Alfie finished his lunch and was ready to explore further. We had a little walk around but still could see no sign of Emelia and Asa.

Eventually we left and as I was walking across the car park I realised I had forgotten to pick up my complimentary drink. We turned back and as we re-entered I was struggling to find the coloured band I was wearing which shows I had paid. The guy on the desk burst out laughing and told me that he didn’t need to see the band as looking at my face was proof enough!

I remembered I was Jolly Roger! Silly me!

We met Asa and Emelia outside as we were leaving. Asa had an appointment, which had gone on longer than expected. We promised to meet up again soon. I was sad we missed them, but I knew they would have fun, just as we had done.


After Techniquest we headed for Penarth and a visit to Nana Muz. We caused a riot in the home; all the staff were popping in to see the fat, jolly pirate and his little pirate lad. Beat enjoyed our visit and loved the family calendar we took in. She is a great lady and would have loved Alfie had her mind not been cruelly taken from her. Still she appreciates seeing the little ones who are so good at going in to visit.

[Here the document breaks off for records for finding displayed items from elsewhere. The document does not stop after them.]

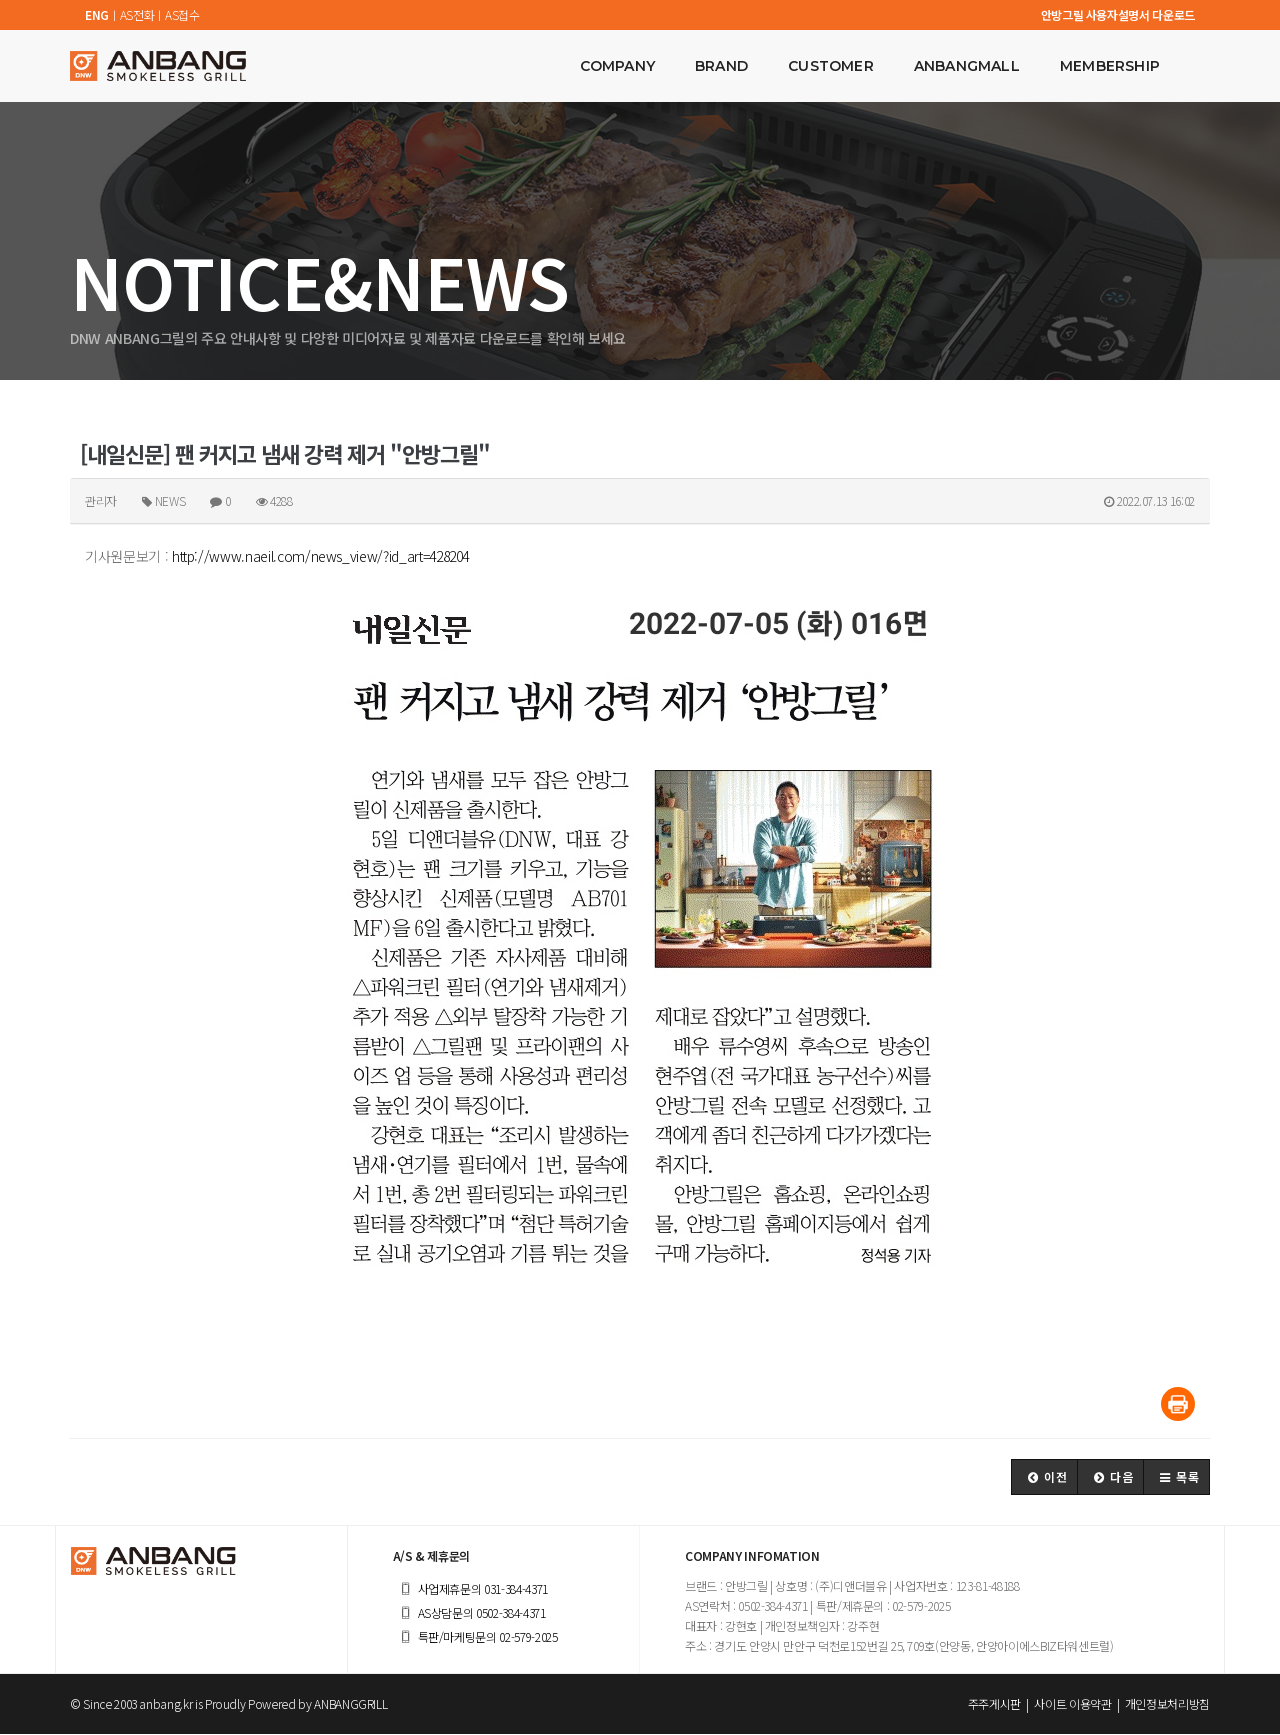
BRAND (721, 66)
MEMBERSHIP (1110, 66)
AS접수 (182, 14)
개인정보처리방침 (1167, 1704)
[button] (1044, 1478)
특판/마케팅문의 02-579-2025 (475, 1637)
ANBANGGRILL (350, 1704)
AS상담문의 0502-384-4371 (469, 1613)
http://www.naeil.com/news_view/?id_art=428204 (320, 556)
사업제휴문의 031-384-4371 (470, 1589)
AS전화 (137, 14)
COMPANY (617, 66)
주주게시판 (994, 1704)
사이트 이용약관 (1072, 1704)
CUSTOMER (831, 66)
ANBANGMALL (967, 66)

We made our way home and greeted parents, Aunt Bes and finally the lady of the house as they came home and burst out laughing at the pirates!

I am so glad my little friend and I can bring a little bit of happiness into the lives of those we meet each Friday.

Ahoy there me hearties!!

Adventures with Alfie Day 14 is dedicated to the memory of my old pupil Sam Hully and his remarkable family.